Get AI summaries of any video or article — Sign up free
Does DALL-E 3 Have Competition? Open Source GPT-4 Vision & more! | AI NEWS thumbnail

Does DALL-E 3 Have Competition? Open Source GPT-4 Vision & more! | AI NEWS

MattVidPro·
6 min read

Based on MattVidPro's video on YouTube. If you like this content, support the original creators by watching, liking and subscribing to their content.

TL;DR

Adobe’s Firefly Image 2 update focuses on improved realism and creator control, with faster generation and the ability to toggle between Image 2 and Image 1.

Briefing

Adobe is rolling out a major upgrade to its Firefly image generator, positioning the new Firefly Image 2 model as a serious alternative for creators who care about realism, controllability, and production-ready output—especially inside Adobe’s own workflow. Firefly’s outputs are described as commercially usable, and prompts are claimed to work across 100+ languages. The update lands in the Firefly web app and also ties into tools like Photoshop (Generative Fill and Generative Expand), Illustrator (generative recoloring), and a standalone Firefly web experience meant to compete with mainstream text-to-image systems.

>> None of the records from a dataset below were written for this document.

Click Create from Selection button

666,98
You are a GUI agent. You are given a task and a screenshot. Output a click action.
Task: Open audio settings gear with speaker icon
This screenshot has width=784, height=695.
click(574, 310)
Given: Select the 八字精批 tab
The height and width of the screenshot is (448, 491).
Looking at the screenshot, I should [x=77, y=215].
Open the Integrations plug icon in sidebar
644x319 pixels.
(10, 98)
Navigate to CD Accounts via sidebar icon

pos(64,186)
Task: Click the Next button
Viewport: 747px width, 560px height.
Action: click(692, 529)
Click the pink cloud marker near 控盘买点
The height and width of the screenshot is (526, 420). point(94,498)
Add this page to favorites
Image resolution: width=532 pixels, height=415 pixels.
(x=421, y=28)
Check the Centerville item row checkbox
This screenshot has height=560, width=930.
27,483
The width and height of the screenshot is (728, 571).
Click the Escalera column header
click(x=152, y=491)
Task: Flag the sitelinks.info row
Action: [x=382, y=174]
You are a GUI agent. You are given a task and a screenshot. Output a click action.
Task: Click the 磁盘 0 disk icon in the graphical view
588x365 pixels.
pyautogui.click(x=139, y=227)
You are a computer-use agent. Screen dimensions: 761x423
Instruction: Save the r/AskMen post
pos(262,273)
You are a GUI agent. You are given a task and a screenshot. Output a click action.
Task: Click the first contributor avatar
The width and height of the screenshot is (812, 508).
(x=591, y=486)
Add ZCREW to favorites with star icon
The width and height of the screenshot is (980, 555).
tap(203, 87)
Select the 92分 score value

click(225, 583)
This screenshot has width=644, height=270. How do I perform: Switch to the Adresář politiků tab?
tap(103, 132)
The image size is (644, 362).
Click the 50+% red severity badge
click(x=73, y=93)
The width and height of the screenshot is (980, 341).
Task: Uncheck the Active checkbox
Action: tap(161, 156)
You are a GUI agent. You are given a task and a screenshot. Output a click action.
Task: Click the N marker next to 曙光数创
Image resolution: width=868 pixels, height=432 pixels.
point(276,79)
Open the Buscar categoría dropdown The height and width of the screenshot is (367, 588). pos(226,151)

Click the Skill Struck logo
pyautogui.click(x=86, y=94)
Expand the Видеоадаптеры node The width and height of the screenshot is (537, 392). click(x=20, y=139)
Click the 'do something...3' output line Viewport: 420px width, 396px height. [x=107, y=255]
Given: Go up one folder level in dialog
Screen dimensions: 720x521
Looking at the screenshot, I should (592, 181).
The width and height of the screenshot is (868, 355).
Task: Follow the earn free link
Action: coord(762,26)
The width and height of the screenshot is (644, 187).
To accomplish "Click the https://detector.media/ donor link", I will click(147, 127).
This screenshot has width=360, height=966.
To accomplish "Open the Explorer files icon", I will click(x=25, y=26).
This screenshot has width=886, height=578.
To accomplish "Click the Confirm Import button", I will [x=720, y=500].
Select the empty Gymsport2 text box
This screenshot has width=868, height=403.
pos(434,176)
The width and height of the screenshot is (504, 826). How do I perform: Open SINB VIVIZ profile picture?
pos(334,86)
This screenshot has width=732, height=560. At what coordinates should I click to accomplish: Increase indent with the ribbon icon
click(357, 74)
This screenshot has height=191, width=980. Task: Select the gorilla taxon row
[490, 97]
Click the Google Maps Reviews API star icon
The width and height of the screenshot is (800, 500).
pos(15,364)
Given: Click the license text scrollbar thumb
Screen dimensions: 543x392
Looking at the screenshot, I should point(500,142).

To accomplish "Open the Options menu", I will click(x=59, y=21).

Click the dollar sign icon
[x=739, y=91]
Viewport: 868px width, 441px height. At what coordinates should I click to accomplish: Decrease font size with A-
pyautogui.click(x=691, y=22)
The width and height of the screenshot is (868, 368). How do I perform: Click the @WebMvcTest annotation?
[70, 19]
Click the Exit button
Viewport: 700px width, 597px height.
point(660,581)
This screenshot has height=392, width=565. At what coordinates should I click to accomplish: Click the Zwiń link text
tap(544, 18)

The headline change is Firefly Image 2, which Adobe says improves creator control and image quality, along with faster generation and easier use. Users can toggle between “image 2” and the older “image 1” model. Beyond the model swap, the web interface adds new controls aimed at making outputs look more like real photography: a “visual intensity” slider to shift toward more artistic or more photographic results; a style strength slider; and a photo-settings panel that exposes camera-like parameters such as aperture (down to f1.2 and up to f22), shutter speed (from 1/12000 to 10 seconds), field of view (roughly 14mm to 300mm+), plus negative prompting. The interface also supports “style” transfer by uploading a reference image and applying its look to a new generation.

Community testing and side-by-side comparisons suggest Firefly’s strengths cluster around fine-grained realism and detail—particularly in hair, skin texture, and lighting—while other models may win on raw prompt adherence or specific failure modes. In one set of comparisons, Dolly 3 is described as more literal and stronger at text generation (Firefly is portrayed as weak or absent for text), while Midjourney is credited with strong results but sometimes shows background or object oddities. Firefly is repeatedly praised for looking “photo-like,” including wrinkles and hair strands, though it’s also shown producing occasional malformed artifacts and “bug” images where coherence breaks.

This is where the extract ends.